▸ **Task details**:
Reproduce the entries below word for word, from the line containing "1373x868 pixels. How" through the line containing "Looking at the", and omit the pictures.

▸ **Given entries**:
:::::
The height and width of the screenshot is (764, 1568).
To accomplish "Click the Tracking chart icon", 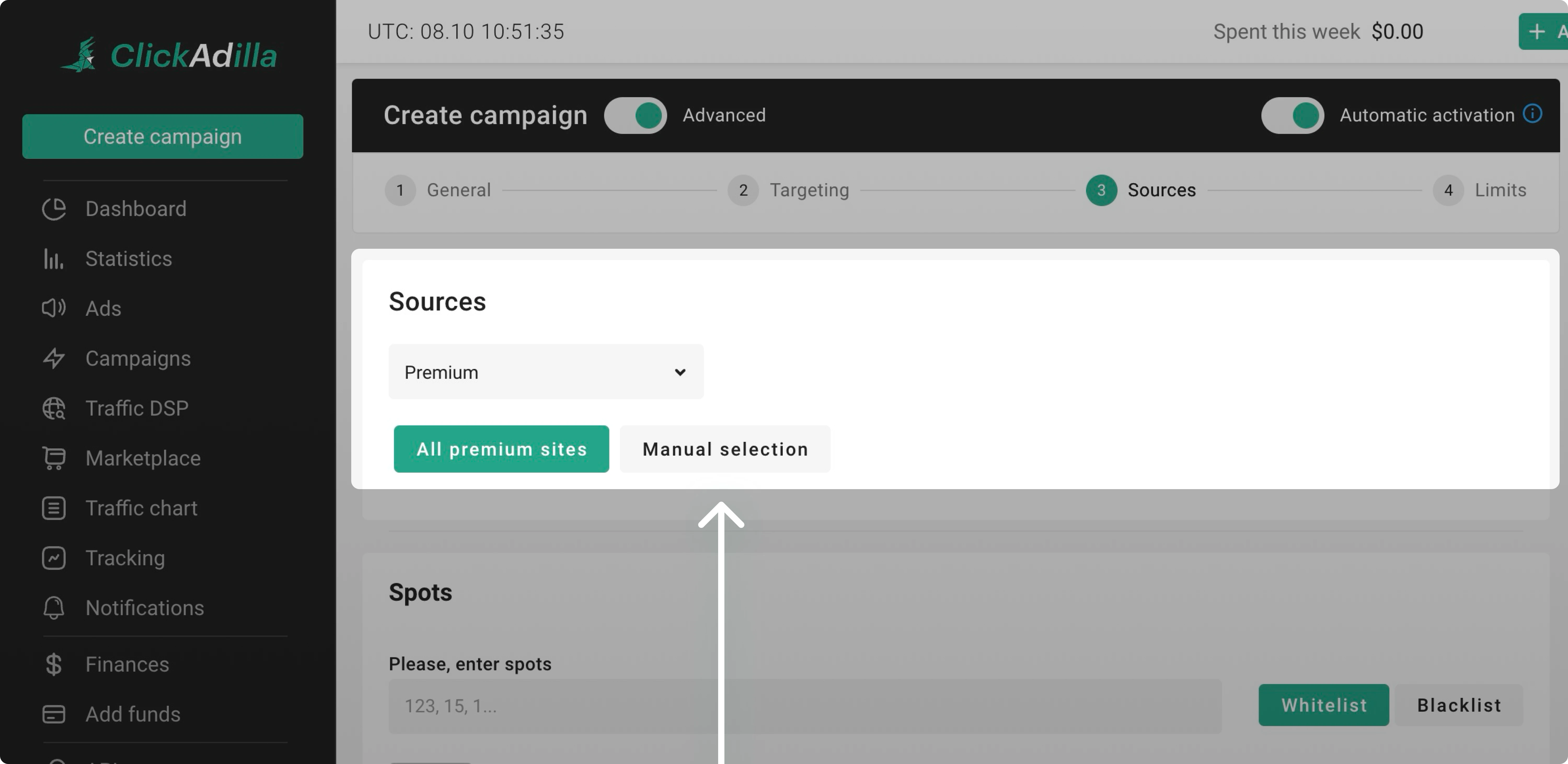I will 54,558.
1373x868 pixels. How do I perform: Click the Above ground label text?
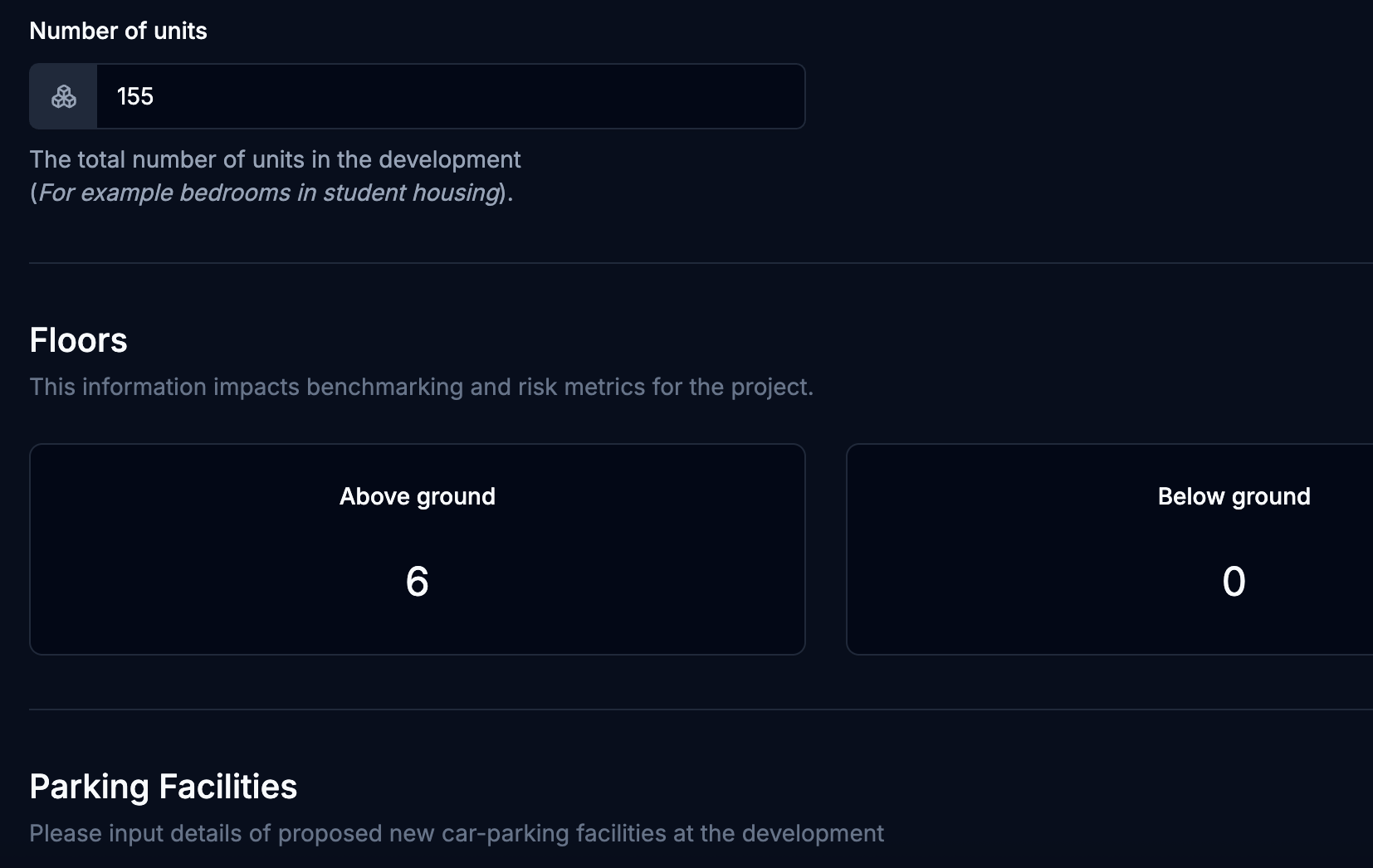[418, 496]
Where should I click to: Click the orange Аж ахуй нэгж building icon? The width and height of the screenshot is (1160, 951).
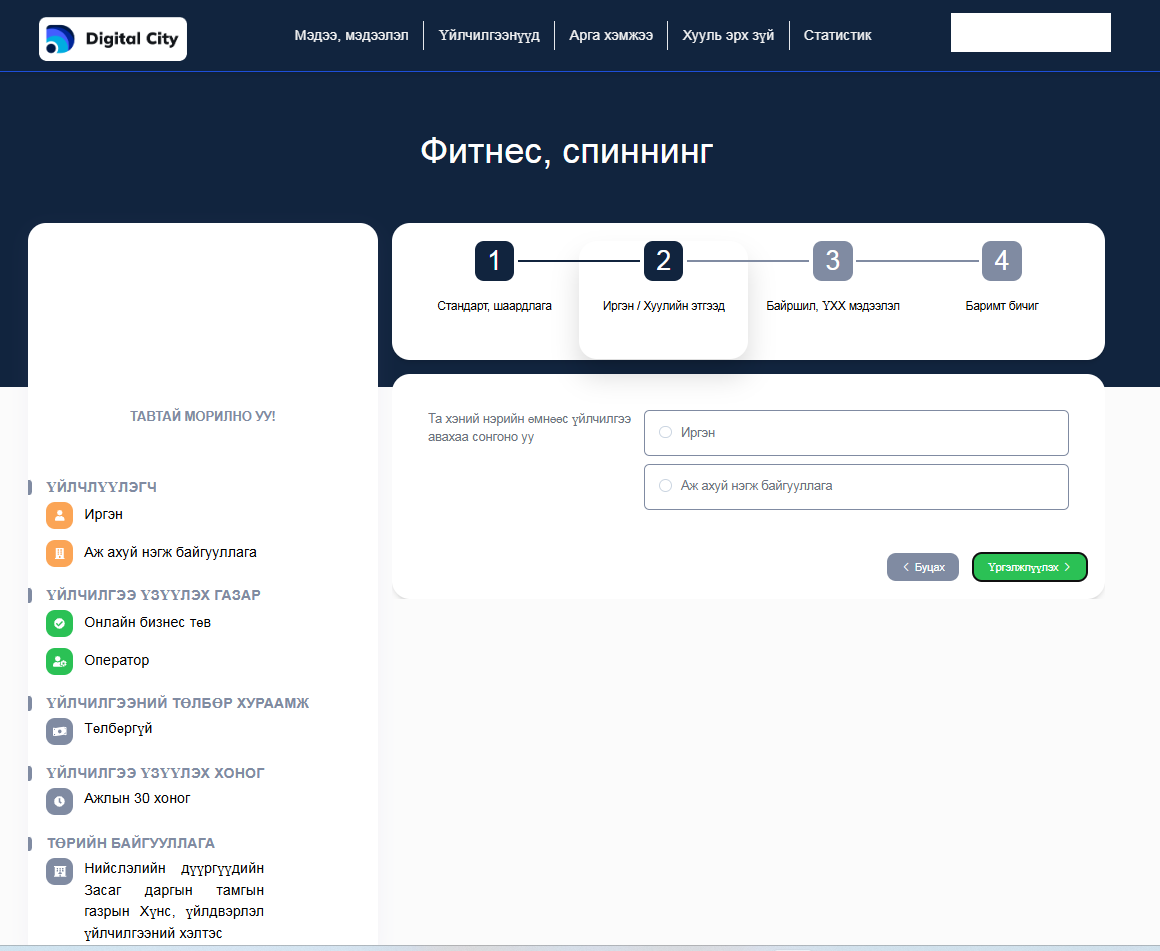pos(60,553)
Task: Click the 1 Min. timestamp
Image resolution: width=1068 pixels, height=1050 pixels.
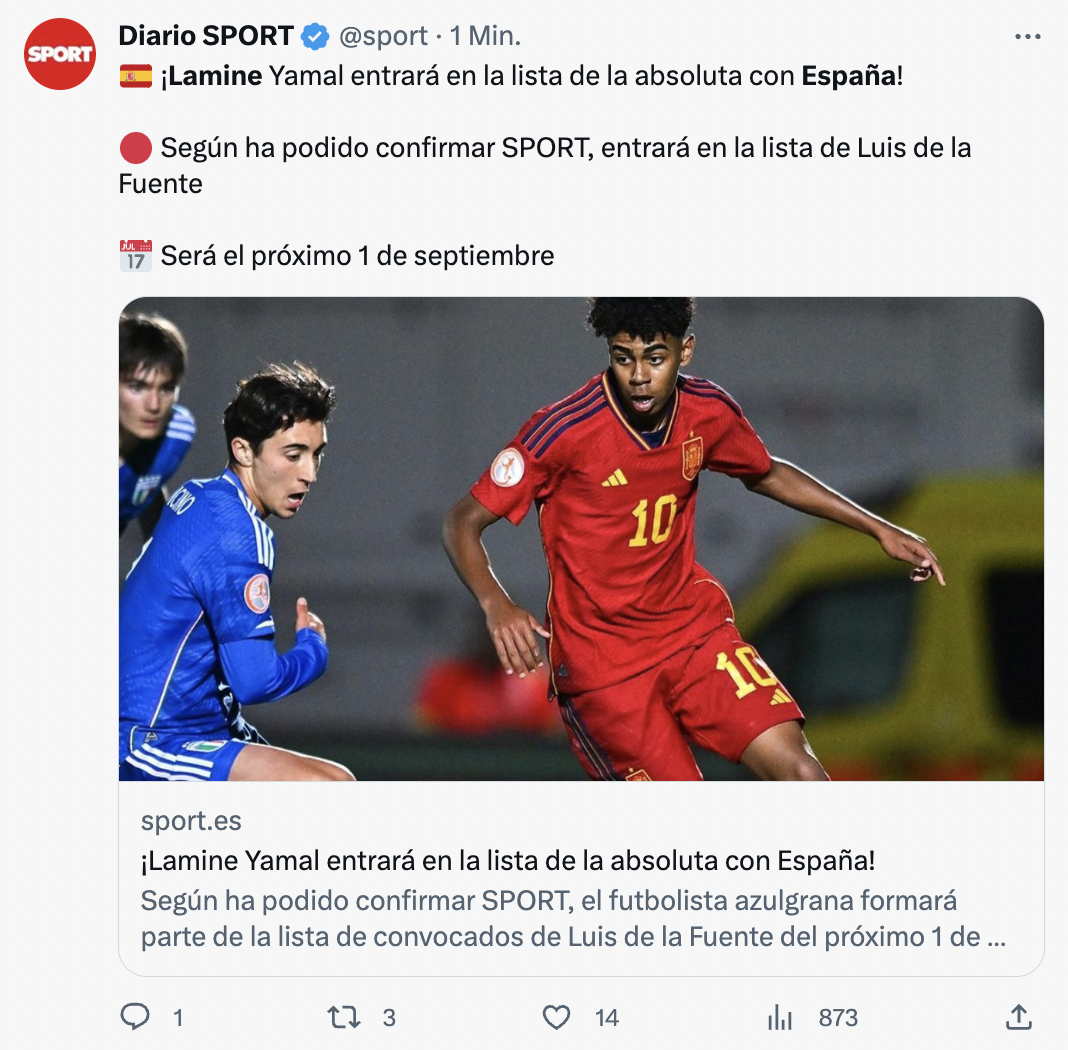Action: [x=486, y=36]
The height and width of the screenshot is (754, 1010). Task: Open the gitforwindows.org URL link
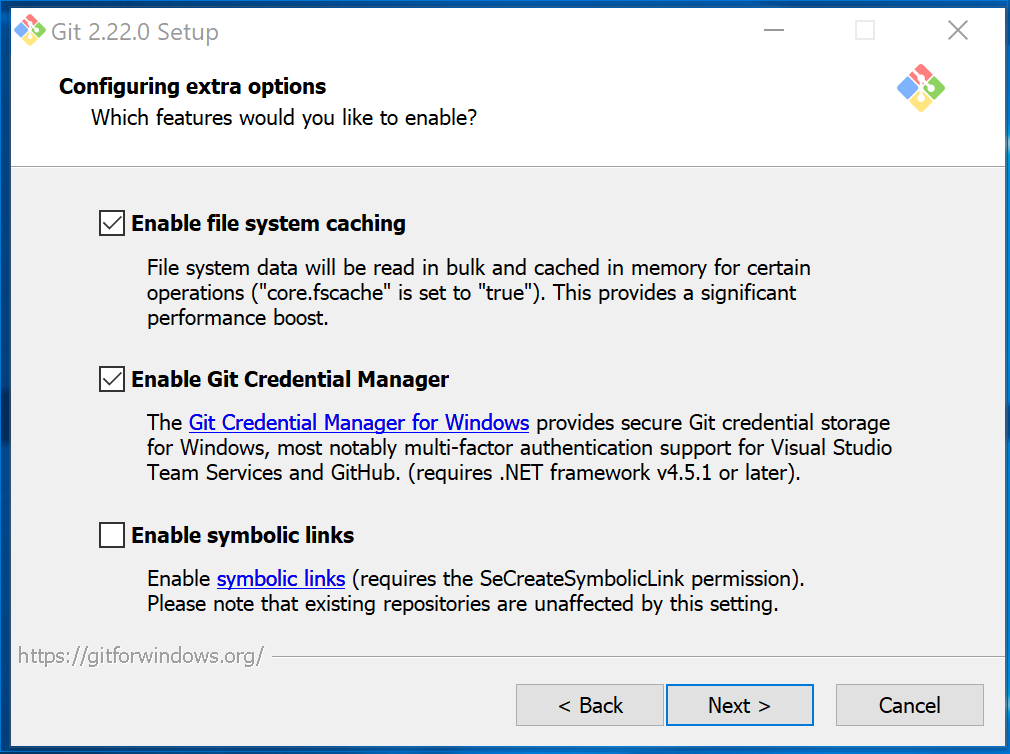pyautogui.click(x=141, y=656)
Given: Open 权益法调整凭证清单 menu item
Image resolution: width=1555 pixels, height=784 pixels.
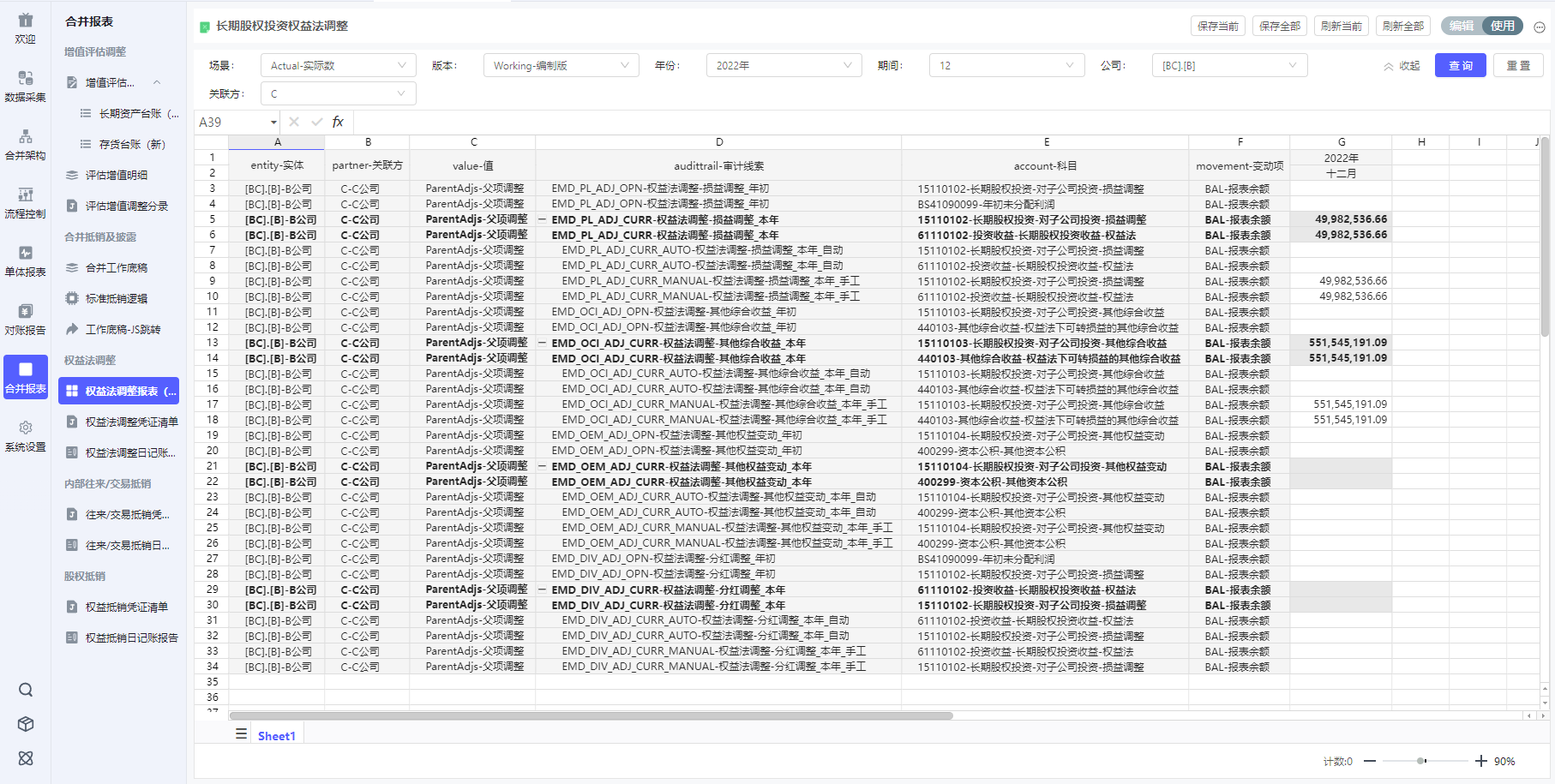Looking at the screenshot, I should tap(131, 422).
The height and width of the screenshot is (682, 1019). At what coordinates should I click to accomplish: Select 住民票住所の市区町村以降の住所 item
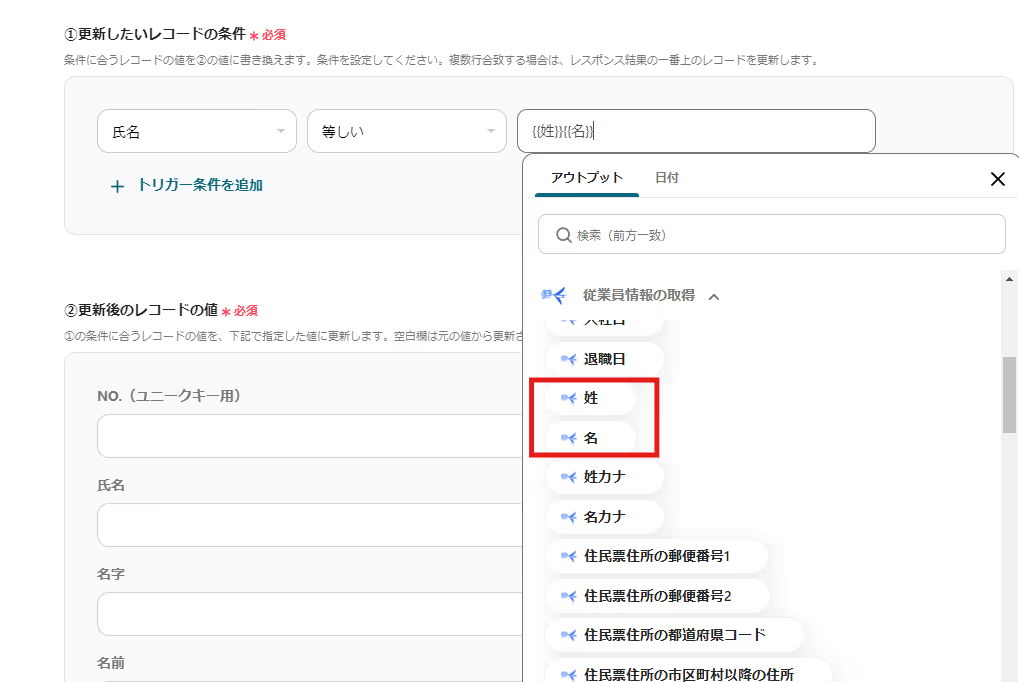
:::::
▸ **Answer below**:
1373x868 pixels. How do I perform: Click the Above ground label text?
[418, 496]
Where should I click to: Click the orange Аж ахуй нэгж building icon? The width and height of the screenshot is (1160, 951).
pos(60,553)
Task: Click the 1 Min. timestamp
Image resolution: width=1068 pixels, height=1050 pixels.
Action: [x=486, y=36]
The height and width of the screenshot is (754, 1010). Task: Open the gitforwindows.org URL link
pyautogui.click(x=141, y=656)
Given: Open 权益法调整凭证清单 menu item
Image resolution: width=1555 pixels, height=784 pixels.
Looking at the screenshot, I should tap(131, 422).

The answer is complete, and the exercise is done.